How do you manage to complete all your assignments on time?

In terms of assignments, the most foolproof strategy is simply to start as soon as I get the assignment notification. I see time and time again students waiting until the last couple of days to begin an assignment and causing themselves unnecessary stress. If I do 30 minutes each day of light work on an assignment, I will realistically have it done to a quality standard within two weeks.

 

Do you ever fail at your time management strategies?

Like every human, I go through good patches and rough patches. There will be times when I'm not as disciplined as I'd like to be but, funnily enough, the way my life tends to careen downward in those periods provides me with the necessary motivation to return to a more ordered, structured time-plan.

 

Why did you choose to study a liberal arts degree at Campion when you were already taking on a double vocational degree?

A friend told me about Campion a few years ago and it piqued my interest. I looked at the course online, as well as some articles about Campion and thought, this is exactly what I want to do. It was a slow build-up of wanting to do more with my life; to adopt more responsibility and become a well-rounded individual.

 

It was a leap of faith coming to Campion, and there were certainly times that I felt I had done something incredibly foolish, and yet after spending a year here, I know I made the right decision.

 

What was it like coming to Campion after studying at a large university?

It was much more wholesome, kind and welcoming. I felt at home here, even from the first moment I arrived. In my second week here, there was some downtime in between lectures and one of the students invited us to join him in a Vinnies run by making sandwiches for the homeless. I went back home after that, sat in my room and thought of how that one instance encapsulated the difference in culture between UTS and at Campion.

Deon-library-edited-2-scaled. Campion College Australia.

 

Do you ever regret coming to Campion, or wish you'd waited to finish one degree before beginning another?

Words cannot express how glad I am that I decided to come to Campion. Everything about this place resonates with the man I want to be. The people are kind beyond belief, and it seems every couple of nights some people are out helping the homeless, running talks to improve our culture, or simply conversing with one another in a spirit of mutual self-improvement and truth.

 

What has been the most rewarding aspect of studying at Campion?

The content I've studied reaches that equilibrium of challenging and interesting.
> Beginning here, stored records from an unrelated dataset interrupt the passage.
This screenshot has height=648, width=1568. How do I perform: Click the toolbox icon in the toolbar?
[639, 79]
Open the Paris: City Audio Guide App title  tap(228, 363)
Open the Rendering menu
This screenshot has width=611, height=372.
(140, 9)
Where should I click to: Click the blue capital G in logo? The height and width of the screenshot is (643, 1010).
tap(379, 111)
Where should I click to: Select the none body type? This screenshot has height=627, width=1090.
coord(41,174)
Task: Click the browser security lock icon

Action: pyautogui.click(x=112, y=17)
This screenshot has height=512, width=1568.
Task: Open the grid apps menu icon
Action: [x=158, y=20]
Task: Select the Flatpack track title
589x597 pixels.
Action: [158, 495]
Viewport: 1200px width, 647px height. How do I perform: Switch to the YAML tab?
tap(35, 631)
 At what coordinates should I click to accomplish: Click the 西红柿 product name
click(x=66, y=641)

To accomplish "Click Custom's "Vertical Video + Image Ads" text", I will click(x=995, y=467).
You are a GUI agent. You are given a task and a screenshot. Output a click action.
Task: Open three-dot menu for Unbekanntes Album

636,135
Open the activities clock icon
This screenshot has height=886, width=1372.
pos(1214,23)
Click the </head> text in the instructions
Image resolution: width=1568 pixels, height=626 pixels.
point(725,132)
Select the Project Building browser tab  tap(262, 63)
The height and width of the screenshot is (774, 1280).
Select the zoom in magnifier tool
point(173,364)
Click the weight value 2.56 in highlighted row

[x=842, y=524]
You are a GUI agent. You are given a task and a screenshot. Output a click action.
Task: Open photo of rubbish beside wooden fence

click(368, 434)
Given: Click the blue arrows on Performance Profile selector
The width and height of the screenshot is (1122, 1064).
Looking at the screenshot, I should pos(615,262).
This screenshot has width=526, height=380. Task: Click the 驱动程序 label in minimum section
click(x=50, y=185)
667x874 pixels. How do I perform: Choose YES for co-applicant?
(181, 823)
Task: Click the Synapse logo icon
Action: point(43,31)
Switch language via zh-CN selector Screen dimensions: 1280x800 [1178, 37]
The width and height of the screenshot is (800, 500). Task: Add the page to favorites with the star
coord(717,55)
But the element of Campion that I've come to appreciate the most is its firm, unyielding and unapologetic grounding in the Catholic faith. It's no surprise that our culture is growing increasingly hostile to Christians, and as a student at a major university before coming to Campion, I witnessed my faith relentlessly attacked and degraded, in the classroom, in the posters around campus, in social circles and in the general culture of the institution.

When I see the faith of the students and the faculty at Campion, when I see the daily masses, and people praying the rosary in the evening, I'm almost brought to tears. It's so beautiful.

If I had to double the workload I already have just to remain in an institution like Campion, where I can be freely Catholic, where I can worship God, and learn under Him, and where I know the lessons I'm learning are pure and beneficial by virtue of Him, I would in a heartbeat. Campion has changed my life to such an extent, that I would not be the man I am today without this experience.

 

What advice would you give to someone else hesitating about studying at Campion?

Don't underestimate the boundless nature of a human. Imagine who you could be at the conclusion of a triple degree at two different institutions. Imagine how much wiser, more grounded and mature you would be. That was my motivation: to always be chasing the man I know I can be, and once I reach him, chase the man he knows he can be.

To those considering undertaking such an experience, I would advise courage, discipline, and above all, a complete and utter reliance on God. Without Him there is no possibility of good success.